--- The task ---
Give back the whole listing exactly as it is written.

START Provided data

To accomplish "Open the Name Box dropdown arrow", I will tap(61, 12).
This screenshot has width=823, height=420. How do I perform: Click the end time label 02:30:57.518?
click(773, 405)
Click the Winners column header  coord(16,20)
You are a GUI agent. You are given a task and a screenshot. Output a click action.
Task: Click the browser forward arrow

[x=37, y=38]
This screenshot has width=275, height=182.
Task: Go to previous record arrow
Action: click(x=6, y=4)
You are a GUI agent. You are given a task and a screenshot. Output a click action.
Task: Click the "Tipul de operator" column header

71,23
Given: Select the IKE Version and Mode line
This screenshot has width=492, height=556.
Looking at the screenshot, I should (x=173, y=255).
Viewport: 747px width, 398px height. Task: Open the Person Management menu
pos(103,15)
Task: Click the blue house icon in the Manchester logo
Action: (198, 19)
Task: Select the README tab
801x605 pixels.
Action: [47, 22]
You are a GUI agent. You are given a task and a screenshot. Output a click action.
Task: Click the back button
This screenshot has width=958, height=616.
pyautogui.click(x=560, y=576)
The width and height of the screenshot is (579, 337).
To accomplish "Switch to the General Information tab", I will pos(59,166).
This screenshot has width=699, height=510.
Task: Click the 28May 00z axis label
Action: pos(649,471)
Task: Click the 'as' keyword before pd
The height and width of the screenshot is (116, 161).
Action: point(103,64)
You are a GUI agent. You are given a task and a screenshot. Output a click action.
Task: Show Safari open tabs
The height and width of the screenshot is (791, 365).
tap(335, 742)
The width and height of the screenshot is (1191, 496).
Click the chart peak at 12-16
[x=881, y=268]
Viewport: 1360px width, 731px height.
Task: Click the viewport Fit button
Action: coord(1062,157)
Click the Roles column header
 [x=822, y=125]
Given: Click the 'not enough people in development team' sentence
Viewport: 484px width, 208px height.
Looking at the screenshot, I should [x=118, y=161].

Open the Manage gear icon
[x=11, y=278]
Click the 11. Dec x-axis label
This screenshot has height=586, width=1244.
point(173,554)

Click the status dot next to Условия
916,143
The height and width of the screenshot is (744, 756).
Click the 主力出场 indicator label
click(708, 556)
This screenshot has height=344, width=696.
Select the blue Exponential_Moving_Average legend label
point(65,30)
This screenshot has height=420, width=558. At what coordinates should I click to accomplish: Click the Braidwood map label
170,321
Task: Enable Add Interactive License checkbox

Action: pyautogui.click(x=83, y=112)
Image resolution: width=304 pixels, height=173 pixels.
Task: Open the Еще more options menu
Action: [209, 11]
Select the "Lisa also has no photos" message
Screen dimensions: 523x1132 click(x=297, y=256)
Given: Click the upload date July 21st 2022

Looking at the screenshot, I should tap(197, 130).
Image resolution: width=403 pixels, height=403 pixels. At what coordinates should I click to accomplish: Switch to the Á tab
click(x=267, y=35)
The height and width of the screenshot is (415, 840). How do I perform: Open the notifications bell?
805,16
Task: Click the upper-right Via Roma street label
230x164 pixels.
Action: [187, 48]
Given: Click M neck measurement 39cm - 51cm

END Provided data

--- Task solution ---
To accomplish "Open the Name Box dropdown arrow", I will tap(61, 12).
This screenshot has width=823, height=420. How do I perform: Click the end time label 02:30:57.518?
click(773, 405)
Click the Winners column header  coord(16,20)
You are a GUI agent. You are given a task and a screenshot. Output a click action.
Task: Click the browser forward arrow

[x=37, y=38]
This screenshot has width=275, height=182.
Task: Go to previous record arrow
Action: click(x=6, y=4)
You are a GUI agent. You are given a task and a screenshot. Output a click action.
Task: Click the "Tipul de operator" column header

71,23
Given: Select the IKE Version and Mode line
This screenshot has width=492, height=556.
Looking at the screenshot, I should (x=173, y=255).
Viewport: 747px width, 398px height. Task: Open the Person Management menu
pos(103,15)
Task: Click the blue house icon in the Manchester logo
Action: (198, 19)
Task: Select the README tab
801x605 pixels.
Action: [47, 22]
You are a GUI agent. You are given a task and a screenshot. Output a click action.
Task: Click the back button
This screenshot has width=958, height=616.
pyautogui.click(x=560, y=576)
The width and height of the screenshot is (579, 337).
To accomplish "Switch to the General Information tab", I will pos(59,166).
This screenshot has width=699, height=510.
Task: Click the 28May 00z axis label
Action: pos(649,471)
Task: Click the 'as' keyword before pd
The height and width of the screenshot is (116, 161).
Action: point(103,64)
You are a GUI agent. You are given a task and a screenshot. Output a click action.
Task: Show Safari open tabs
The height and width of the screenshot is (791, 365).
tap(335, 742)
The width and height of the screenshot is (1191, 496).
Click the chart peak at 12-16
[x=881, y=268]
Viewport: 1360px width, 731px height.
Task: Click the viewport Fit button
Action: coord(1062,157)
Click the Roles column header
 [x=822, y=125]
Given: Click the 'not enough people in development team' sentence
Viewport: 484px width, 208px height.
Looking at the screenshot, I should [x=118, y=161].

Open the Manage gear icon
[x=11, y=278]
Click the 11. Dec x-axis label
This screenshot has height=586, width=1244.
point(173,554)

Click the status dot next to Условия
916,143
The height and width of the screenshot is (744, 756).
Click the 主力出场 indicator label
click(708, 556)
This screenshot has height=344, width=696.
Select the blue Exponential_Moving_Average legend label
point(65,30)
This screenshot has height=420, width=558. At what coordinates should I click to accomplish: Click the Braidwood map label
170,321
Task: Enable Add Interactive License checkbox

Action: pyautogui.click(x=83, y=112)
Image resolution: width=304 pixels, height=173 pixels.
Task: Open the Еще more options menu
Action: [209, 11]
Select the "Lisa also has no photos" message
Screen dimensions: 523x1132 click(x=297, y=256)
Given: Click the upload date July 21st 2022

Looking at the screenshot, I should tap(197, 130).
Image resolution: width=403 pixels, height=403 pixels. At what coordinates should I click to accomplish: Switch to the Á tab
click(x=267, y=35)
The height and width of the screenshot is (415, 840). How do I perform: Open the notifications bell?
805,16
Task: Click the upper-right Via Roma street label
230x164 pixels.
Action: [187, 48]
Given: Click M neck measurement 39cm - 51cm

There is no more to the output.